▶ [Problem statement]:
Below are some records; reproduce every one of them exactly.

------------------------------

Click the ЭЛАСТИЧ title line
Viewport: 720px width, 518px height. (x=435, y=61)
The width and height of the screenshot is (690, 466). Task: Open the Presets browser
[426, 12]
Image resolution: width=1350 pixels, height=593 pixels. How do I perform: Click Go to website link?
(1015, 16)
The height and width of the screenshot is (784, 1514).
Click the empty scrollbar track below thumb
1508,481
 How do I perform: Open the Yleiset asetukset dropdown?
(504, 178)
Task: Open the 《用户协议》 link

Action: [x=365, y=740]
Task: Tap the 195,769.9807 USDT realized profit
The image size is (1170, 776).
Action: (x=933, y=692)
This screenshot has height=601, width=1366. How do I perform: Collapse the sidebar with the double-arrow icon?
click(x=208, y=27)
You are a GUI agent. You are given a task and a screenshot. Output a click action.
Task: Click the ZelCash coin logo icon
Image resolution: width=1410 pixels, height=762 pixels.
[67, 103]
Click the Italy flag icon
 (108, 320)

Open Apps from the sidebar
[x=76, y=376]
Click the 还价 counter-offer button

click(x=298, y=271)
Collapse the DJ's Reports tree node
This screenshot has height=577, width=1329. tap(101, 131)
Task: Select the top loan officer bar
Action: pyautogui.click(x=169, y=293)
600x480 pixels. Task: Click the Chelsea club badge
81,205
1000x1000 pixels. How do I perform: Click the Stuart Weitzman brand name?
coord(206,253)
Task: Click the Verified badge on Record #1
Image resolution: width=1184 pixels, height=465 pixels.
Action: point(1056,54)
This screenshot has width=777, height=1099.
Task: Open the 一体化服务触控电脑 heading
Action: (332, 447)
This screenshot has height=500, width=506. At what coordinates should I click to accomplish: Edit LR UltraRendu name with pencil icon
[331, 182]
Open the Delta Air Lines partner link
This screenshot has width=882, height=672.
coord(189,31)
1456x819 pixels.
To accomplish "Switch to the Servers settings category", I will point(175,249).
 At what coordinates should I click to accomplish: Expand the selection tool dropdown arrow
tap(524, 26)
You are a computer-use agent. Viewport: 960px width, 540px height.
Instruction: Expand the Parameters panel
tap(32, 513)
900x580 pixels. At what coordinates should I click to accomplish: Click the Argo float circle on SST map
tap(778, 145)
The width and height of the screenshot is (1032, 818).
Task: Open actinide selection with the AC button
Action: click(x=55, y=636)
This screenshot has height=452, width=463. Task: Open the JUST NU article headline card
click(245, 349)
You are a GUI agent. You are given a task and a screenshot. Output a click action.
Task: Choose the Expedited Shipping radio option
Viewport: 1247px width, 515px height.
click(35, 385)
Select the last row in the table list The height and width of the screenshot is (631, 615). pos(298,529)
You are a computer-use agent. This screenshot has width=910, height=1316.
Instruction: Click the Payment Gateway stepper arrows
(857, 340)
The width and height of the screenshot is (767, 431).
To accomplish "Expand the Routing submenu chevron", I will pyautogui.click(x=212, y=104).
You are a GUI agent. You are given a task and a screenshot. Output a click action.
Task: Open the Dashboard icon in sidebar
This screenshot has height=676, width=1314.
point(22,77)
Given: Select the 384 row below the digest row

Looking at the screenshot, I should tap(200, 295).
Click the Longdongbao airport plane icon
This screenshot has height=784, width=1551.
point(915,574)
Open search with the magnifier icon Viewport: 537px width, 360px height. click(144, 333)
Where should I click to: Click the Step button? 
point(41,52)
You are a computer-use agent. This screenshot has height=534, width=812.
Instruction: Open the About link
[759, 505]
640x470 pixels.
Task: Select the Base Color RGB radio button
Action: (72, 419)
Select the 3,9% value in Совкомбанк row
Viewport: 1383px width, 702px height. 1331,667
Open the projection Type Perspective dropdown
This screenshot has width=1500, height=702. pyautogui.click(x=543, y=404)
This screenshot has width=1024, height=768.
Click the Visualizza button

------------------------------

▶ [Task response]:
Click the ЭЛАСТИЧ title line
Viewport: 720px width, 518px height. (x=435, y=61)
The width and height of the screenshot is (690, 466). Task: Open the Presets browser
[426, 12]
Image resolution: width=1350 pixels, height=593 pixels. How do I perform: Click Go to website link?
(1015, 16)
The height and width of the screenshot is (784, 1514).
Click the empty scrollbar track below thumb
1508,481
 How do I perform: Open the Yleiset asetukset dropdown?
(504, 178)
Task: Open the 《用户协议》 link

Action: [x=365, y=740]
Task: Tap the 195,769.9807 USDT realized profit
The image size is (1170, 776).
Action: (x=933, y=692)
This screenshot has height=601, width=1366. How do I perform: Collapse the sidebar with the double-arrow icon?
click(x=208, y=27)
You are a GUI agent. You are given a task and a screenshot. Output a click action.
Task: Click the ZelCash coin logo icon
Image resolution: width=1410 pixels, height=762 pixels.
[67, 103]
Click the Italy flag icon
 (108, 320)

Open Apps from the sidebar
[x=76, y=376]
Click the 还价 counter-offer button

click(x=298, y=271)
Collapse the DJ's Reports tree node
This screenshot has height=577, width=1329. tap(101, 131)
Task: Select the top loan officer bar
Action: pyautogui.click(x=169, y=293)
600x480 pixels. Task: Click the Chelsea club badge
81,205
1000x1000 pixels. How do I perform: Click the Stuart Weitzman brand name?
coord(206,253)
Task: Click the Verified badge on Record #1
Image resolution: width=1184 pixels, height=465 pixels.
Action: point(1056,54)
This screenshot has width=777, height=1099.
Task: Open the 一体化服务触控电脑 heading
Action: (332, 447)
This screenshot has height=500, width=506. At what coordinates should I click to accomplish: Edit LR UltraRendu name with pencil icon
[331, 182]
Open the Delta Air Lines partner link
This screenshot has width=882, height=672.
coord(189,31)
1456x819 pixels.
To accomplish "Switch to the Servers settings category", I will point(175,249).
 At what coordinates should I click to accomplish: Expand the selection tool dropdown arrow
tap(524, 26)
You are a computer-use agent. Viewport: 960px width, 540px height.
Instruction: Expand the Parameters panel
tap(32, 513)
900x580 pixels. At what coordinates should I click to accomplish: Click the Argo float circle on SST map
tap(778, 145)
The width and height of the screenshot is (1032, 818).
Task: Open actinide selection with the AC button
Action: click(x=55, y=636)
This screenshot has height=452, width=463. Task: Open the JUST NU article headline card
click(245, 349)
You are a GUI agent. You are given a task and a screenshot. Output a click action.
Task: Choose the Expedited Shipping radio option
Viewport: 1247px width, 515px height.
click(35, 385)
Select the last row in the table list The height and width of the screenshot is (631, 615). pos(298,529)
You are a computer-use agent. This screenshot has width=910, height=1316.
Instruction: Click the Payment Gateway stepper arrows
(857, 340)
The width and height of the screenshot is (767, 431).
To accomplish "Expand the Routing submenu chevron", I will pyautogui.click(x=212, y=104).
You are a GUI agent. You are given a task and a screenshot. Output a click action.
Task: Open the Dashboard icon in sidebar
This screenshot has height=676, width=1314.
point(22,77)
Given: Select the 384 row below the digest row

Looking at the screenshot, I should tap(200, 295).
Click the Longdongbao airport plane icon
This screenshot has height=784, width=1551.
point(915,574)
Open search with the magnifier icon Viewport: 537px width, 360px height. click(144, 333)
Where should I click to: Click the Step button? 
point(41,52)
You are a computer-use agent. This screenshot has height=534, width=812.
Instruction: Open the About link
[759, 505]
640x470 pixels.
Task: Select the Base Color RGB radio button
Action: (72, 419)
Select the 3,9% value in Совкомбанк row
Viewport: 1383px width, 702px height. 1331,667
Open the projection Type Perspective dropdown
This screenshot has width=1500, height=702. pyautogui.click(x=543, y=404)
This screenshot has width=1024, height=768.
Click the Visualizza button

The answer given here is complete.